▸ **SOURCE TEXT**
Outside of the firm and Jen’s case, her world is also populated by best friend Nikki (Ginger Gonzaga) and cousin Bruce Banner/Hulk (Mark Ruffalo). Curiously enough, Disney+ credits Ruffalo as “Smart Hulk” — an appellation that makes some sense considering his character arc from Thor: Ragnarok, Avengers: Infinity War, and Avengers: Endgame — to say nothing of the character as glimpsed in the May trailer.
Though the number of foes She-Hulk will face is unknown currently, one is clear: Titania (Jameela Jamil). She can be glimpsed doing her best Kool-Aid Man impression late in the trailer. Back in the comics, she was a woman thrown into the Secret Wars who accepted Doctor Doom’s offers of superpower in exchange for loyalty, becoming muscle for hire in subsequent years. But no matter how the program establishes her powers, she is absolutely a physical threat, and her confrontation with Jen is inevitable. The trailer makes the case that it will disrupt Jennifer’s current litigation.
Also, a glimpse of Frog-Man in the trailer leaves us wondering if they are friend or (like Frog-Man’s father) foe. It also left us to wonder just who is under that mask.
Back in 2019, Marvel Studios president Kevin Feige teased “you never know what Marvel characters are going to show up” in the program. It may have been a reference to Blonsky or Wong, but we’ve spent the last few years thinking it might be an opportunity for Charlie Cox to return as Matt Murdoch. The fact he already made his MCU debut representing Peter Parker (Tom Holland) in Spider-Man: No Way Home only makes it more likely — if even just in the mid-credit stinger at the end of the film. Many hope it will be a more substantial appearance, and he will show up in at least a few of the show’s nine episodes.

▸ **PROMPT 1**
Decide whether each statement agrees with the She-Hulk passage. Answer yes or no for each, and quote the words from the passage that settle it.
(a) Disney+ credits Mark Ruffalo as "Smart Hulk."
(b) In the comics, Titania took superpowers from Doctor Doom in return for her loyalty.
(c) The show has ten episodes.
▸ **PROMPT 2**
According to the She-Hulk passage, in what year did Kevin Feige tease that "you never know what Marvel characters are going to show up"?
▸ **PROMPT 3**
Reproduce everything in the She-Hulk passage from "Also, a glimpse" down to "under that mask.".
The rows that come after have nothing to do with this passage.

▸ **SUPPLIED RECORDS**
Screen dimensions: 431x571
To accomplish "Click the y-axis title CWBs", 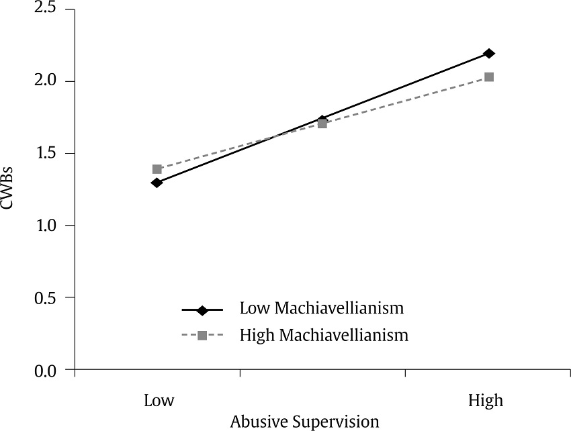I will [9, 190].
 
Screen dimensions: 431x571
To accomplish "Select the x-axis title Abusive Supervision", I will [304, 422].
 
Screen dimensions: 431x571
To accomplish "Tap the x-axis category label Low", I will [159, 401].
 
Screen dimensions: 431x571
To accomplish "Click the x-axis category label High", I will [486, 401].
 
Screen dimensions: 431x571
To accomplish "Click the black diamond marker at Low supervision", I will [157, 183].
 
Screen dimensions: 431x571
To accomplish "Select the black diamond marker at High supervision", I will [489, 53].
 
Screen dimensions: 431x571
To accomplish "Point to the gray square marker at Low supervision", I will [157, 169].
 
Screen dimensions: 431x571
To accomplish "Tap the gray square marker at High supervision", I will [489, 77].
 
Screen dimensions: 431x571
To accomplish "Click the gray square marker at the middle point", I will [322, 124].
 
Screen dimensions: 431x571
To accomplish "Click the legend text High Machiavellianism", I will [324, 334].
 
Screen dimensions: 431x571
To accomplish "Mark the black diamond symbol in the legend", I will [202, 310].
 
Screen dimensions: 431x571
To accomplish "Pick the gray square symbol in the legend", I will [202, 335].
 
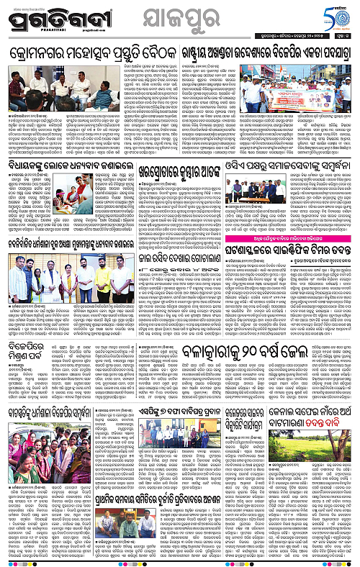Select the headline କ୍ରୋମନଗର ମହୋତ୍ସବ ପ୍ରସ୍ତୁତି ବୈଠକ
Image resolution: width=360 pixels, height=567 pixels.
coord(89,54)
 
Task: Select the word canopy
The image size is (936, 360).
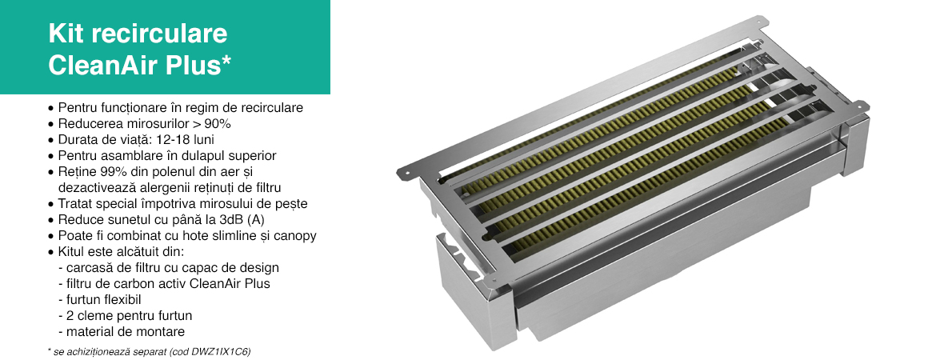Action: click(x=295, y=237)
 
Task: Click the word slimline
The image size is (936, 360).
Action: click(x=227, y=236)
==
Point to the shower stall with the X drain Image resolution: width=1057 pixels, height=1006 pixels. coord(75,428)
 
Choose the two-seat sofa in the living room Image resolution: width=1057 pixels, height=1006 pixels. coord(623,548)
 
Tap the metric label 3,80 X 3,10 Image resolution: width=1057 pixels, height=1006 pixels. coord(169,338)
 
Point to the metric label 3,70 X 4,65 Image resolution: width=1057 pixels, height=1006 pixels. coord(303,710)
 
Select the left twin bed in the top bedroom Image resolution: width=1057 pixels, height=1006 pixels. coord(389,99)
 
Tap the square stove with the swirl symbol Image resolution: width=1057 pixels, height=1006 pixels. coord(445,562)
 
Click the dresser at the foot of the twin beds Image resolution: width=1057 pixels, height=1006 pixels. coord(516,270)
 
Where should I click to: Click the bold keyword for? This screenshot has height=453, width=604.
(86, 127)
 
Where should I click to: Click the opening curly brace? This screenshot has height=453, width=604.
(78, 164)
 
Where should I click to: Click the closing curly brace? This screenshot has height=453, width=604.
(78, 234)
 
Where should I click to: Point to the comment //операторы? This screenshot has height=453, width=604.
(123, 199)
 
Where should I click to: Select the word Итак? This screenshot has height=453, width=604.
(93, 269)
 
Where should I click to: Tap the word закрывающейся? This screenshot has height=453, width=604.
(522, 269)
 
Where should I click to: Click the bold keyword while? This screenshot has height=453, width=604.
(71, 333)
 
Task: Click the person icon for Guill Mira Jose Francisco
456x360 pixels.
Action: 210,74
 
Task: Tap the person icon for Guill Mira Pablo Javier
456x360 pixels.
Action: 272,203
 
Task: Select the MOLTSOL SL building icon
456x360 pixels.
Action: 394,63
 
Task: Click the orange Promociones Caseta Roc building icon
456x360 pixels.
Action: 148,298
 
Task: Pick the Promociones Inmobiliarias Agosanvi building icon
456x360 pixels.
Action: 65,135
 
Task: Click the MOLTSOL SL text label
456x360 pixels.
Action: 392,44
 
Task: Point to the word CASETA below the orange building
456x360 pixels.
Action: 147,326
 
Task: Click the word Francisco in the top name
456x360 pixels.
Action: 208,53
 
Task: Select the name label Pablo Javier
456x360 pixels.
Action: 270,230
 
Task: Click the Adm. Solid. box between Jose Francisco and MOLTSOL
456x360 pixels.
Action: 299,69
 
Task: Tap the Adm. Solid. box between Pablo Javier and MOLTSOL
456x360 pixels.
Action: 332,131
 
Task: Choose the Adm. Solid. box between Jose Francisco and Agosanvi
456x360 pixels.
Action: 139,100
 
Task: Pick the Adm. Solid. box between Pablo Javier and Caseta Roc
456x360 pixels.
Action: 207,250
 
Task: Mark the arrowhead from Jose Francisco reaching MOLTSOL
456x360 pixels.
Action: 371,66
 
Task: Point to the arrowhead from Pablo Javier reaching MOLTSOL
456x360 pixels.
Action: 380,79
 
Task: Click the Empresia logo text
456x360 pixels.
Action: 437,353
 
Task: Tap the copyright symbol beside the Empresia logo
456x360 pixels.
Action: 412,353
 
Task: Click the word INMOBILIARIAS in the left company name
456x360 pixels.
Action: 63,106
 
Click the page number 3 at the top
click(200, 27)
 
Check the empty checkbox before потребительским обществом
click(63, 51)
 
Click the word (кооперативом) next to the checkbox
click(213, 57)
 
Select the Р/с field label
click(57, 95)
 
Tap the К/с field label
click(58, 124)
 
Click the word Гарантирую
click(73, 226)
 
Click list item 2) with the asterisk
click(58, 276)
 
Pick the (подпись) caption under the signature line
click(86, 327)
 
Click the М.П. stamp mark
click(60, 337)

▸ **TASK OUTPUT 1**
(a) Yes: "Disney+ credits Ruffalo as “Smart Hulk”"
(b) Yes: "accepted Doctor Doom’s offers of superpower in exchange for loyalty"
(c) No: "at least a few of the show’s nine episodes"

▸ **TASK OUTPUT 2**
In 2019.

▸ **TASK OUTPUT 3**
Also, a glimpse of Frog-Man in the trailer leaves us wondering if they are friend or (like Frog-Man’s father) foe. It also left us to wonder just who is under that mask.